(Data entries)
BEGIN

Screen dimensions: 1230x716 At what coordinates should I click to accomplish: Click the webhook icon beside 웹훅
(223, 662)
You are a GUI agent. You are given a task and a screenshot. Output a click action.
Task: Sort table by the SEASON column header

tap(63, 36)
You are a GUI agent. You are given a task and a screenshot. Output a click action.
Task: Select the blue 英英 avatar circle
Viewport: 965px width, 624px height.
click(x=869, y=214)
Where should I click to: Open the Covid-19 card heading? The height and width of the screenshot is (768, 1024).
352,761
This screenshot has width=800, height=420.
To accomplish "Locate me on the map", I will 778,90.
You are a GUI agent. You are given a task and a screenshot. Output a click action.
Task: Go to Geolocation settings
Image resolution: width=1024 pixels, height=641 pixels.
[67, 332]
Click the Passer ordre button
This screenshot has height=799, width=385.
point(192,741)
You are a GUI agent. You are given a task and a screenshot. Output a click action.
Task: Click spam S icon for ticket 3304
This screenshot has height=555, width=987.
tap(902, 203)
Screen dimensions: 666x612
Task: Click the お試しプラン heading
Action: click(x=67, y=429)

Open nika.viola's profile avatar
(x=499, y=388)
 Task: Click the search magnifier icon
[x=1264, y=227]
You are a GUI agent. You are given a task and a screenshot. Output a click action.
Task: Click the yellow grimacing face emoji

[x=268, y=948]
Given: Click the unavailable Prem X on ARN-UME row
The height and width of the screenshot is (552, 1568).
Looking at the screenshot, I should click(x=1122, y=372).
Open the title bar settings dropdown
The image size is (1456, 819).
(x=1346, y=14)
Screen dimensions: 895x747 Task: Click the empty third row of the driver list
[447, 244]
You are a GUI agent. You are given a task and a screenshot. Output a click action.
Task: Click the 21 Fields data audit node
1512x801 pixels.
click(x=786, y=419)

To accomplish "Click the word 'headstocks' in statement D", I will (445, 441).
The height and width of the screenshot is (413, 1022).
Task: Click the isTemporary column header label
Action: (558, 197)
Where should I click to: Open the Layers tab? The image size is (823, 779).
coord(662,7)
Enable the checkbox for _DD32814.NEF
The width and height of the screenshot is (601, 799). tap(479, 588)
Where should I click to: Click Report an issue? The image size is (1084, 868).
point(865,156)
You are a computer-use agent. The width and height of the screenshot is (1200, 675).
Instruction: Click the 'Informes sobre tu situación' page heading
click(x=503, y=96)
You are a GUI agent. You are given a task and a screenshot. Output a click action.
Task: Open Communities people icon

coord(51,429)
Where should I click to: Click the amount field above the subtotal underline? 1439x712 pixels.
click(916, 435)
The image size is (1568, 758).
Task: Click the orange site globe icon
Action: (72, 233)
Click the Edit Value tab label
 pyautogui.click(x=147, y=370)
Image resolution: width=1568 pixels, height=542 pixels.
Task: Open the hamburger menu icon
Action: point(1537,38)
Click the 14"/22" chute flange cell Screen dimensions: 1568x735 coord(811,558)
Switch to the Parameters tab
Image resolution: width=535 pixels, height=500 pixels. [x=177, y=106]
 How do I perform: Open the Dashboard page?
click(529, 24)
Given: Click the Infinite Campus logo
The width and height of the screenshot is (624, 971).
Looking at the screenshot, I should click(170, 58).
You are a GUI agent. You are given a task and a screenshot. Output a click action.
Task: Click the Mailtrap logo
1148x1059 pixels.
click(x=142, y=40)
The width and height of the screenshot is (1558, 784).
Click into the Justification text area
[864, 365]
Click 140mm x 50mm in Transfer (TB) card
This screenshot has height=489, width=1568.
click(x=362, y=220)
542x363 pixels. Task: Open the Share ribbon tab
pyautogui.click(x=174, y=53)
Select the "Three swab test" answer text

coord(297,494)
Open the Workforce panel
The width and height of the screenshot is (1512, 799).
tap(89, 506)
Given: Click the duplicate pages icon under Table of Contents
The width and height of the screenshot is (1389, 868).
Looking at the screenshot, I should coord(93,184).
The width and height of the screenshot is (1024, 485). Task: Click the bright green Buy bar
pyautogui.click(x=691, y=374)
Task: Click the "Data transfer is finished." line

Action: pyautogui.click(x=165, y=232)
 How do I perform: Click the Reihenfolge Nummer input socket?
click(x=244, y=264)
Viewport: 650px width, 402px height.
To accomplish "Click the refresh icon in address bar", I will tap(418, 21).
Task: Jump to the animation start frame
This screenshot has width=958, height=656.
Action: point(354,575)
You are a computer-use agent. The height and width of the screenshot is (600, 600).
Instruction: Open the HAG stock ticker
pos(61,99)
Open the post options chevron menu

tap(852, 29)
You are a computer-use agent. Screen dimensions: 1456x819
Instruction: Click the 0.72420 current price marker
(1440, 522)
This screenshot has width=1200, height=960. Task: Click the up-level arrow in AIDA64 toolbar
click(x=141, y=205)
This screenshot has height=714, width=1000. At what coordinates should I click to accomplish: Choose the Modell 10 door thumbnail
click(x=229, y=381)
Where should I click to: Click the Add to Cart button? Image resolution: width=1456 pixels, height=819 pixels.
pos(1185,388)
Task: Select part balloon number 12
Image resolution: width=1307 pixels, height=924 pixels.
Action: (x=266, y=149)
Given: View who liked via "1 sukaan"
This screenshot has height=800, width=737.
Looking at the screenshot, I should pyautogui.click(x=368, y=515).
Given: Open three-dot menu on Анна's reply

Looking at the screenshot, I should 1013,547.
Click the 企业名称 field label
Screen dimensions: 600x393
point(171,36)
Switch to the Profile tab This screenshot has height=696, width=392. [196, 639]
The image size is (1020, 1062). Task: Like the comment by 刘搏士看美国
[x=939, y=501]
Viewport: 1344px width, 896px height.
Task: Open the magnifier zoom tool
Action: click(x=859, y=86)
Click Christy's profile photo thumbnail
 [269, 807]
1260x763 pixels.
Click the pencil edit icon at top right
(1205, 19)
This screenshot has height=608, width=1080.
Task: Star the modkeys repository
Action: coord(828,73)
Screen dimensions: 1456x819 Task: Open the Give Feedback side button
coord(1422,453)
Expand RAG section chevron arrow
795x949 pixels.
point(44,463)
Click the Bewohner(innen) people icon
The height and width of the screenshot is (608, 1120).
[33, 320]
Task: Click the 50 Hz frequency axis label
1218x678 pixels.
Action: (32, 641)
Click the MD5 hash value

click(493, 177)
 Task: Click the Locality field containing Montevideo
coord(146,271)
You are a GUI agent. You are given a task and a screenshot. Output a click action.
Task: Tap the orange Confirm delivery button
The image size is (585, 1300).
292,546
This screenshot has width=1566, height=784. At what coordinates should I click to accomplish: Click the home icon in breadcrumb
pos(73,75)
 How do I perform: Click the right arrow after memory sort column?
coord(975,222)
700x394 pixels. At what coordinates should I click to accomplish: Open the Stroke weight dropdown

END

• Problem to work on: Please pick out and copy every line in the entries above that contains the word "size".

• The completed task:
The image size is (1456, 819).
Where should I click to: Open the Layers tab? The image size is (823, 779).
Where should I click to: Click Report an issue? The image size is (1084, 868).
The image size is (1568, 758).
The image size is (1020, 1062). Task: Like the comment by 刘搏士看美国
The image size is (585, 1300).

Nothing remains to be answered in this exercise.